● **Source material**:
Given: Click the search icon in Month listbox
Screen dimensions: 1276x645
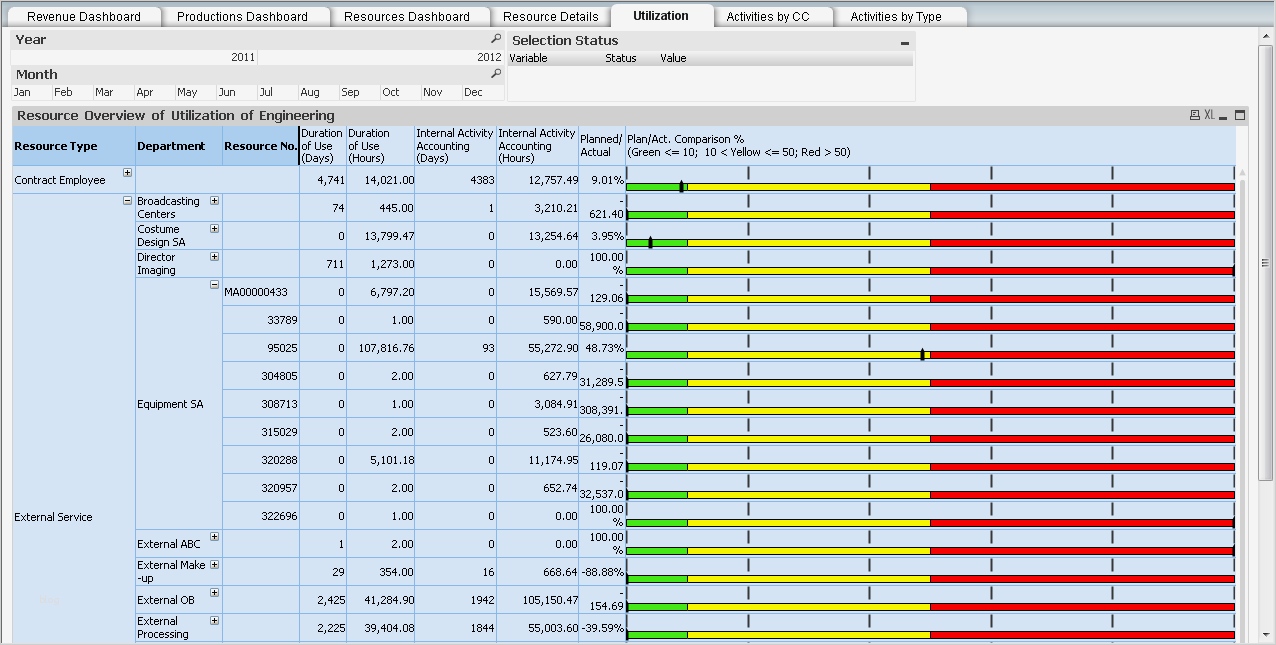Looking at the screenshot, I should (496, 74).
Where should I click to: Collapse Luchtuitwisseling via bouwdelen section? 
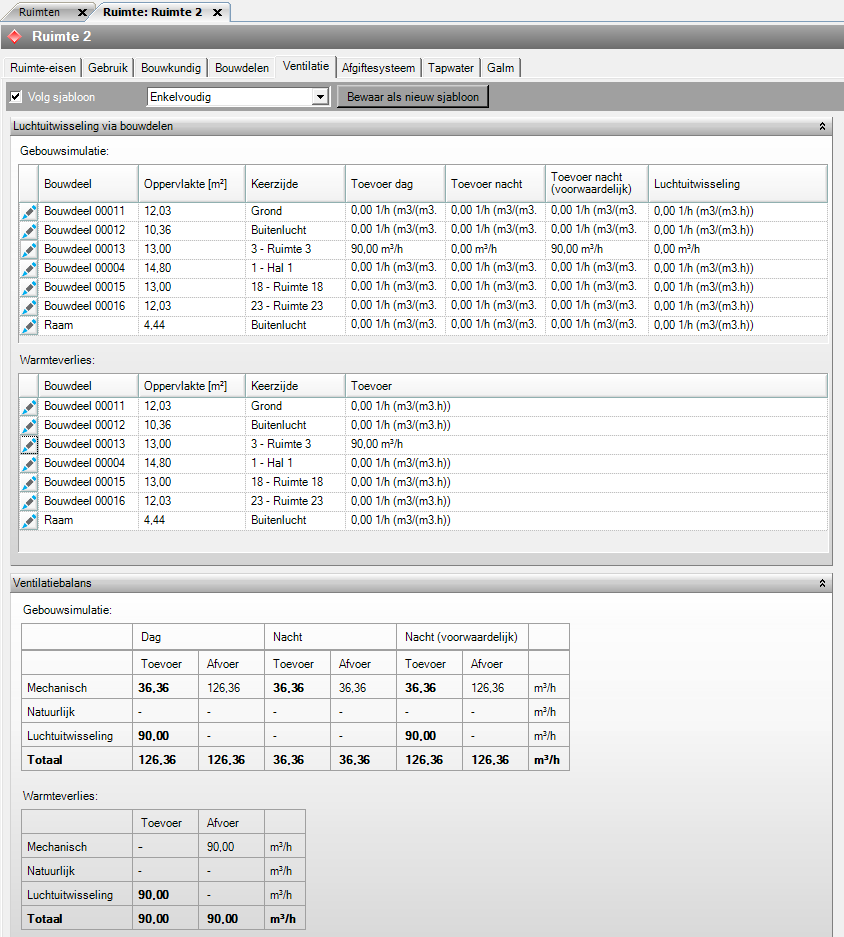tap(821, 127)
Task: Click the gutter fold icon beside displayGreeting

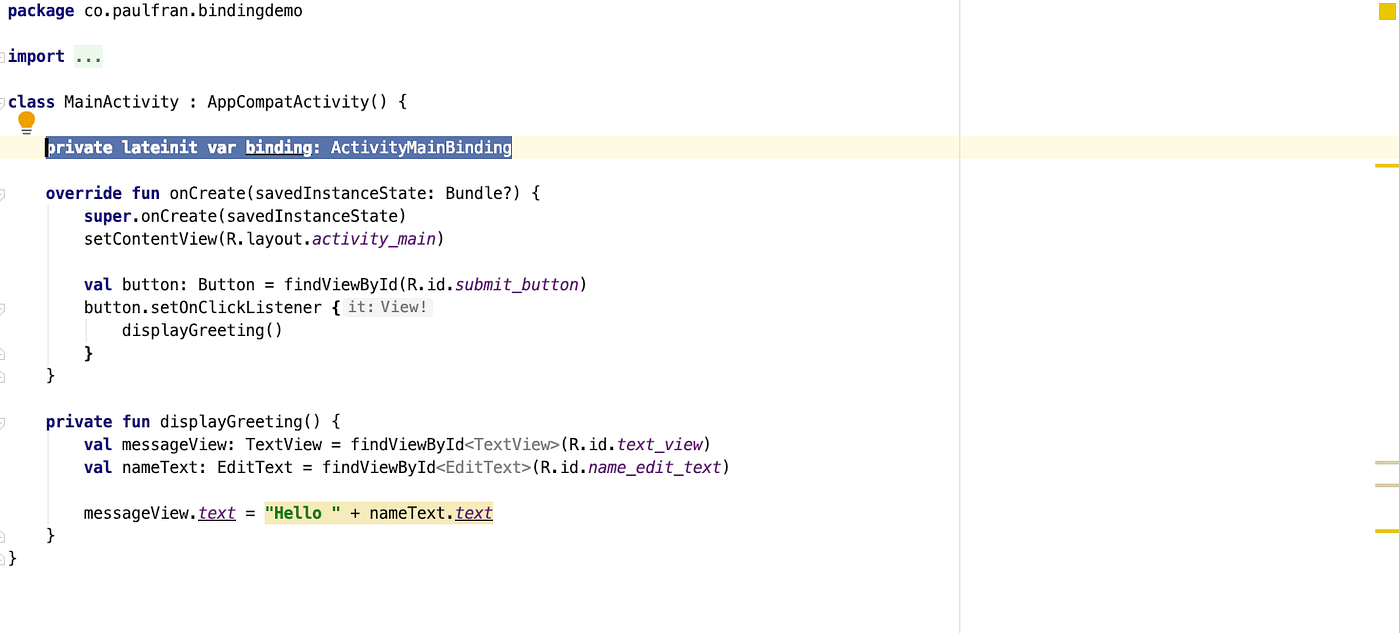Action: [3, 421]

● **Exercise goal**:
Every line from the one containing "Screen dimensions: 1276x645" through the last line of the data is to be retyped exactly, with nothing added and no pictures included.

● **Solution**:
Screen dimensions: 1276x645
Looking at the screenshot, I should (496, 74).
Where should I click to: Collapse Luchtuitwisseling via bouwdelen section? 
tap(821, 127)
Task: Click the gutter fold icon beside displayGreeting

Action: [3, 421]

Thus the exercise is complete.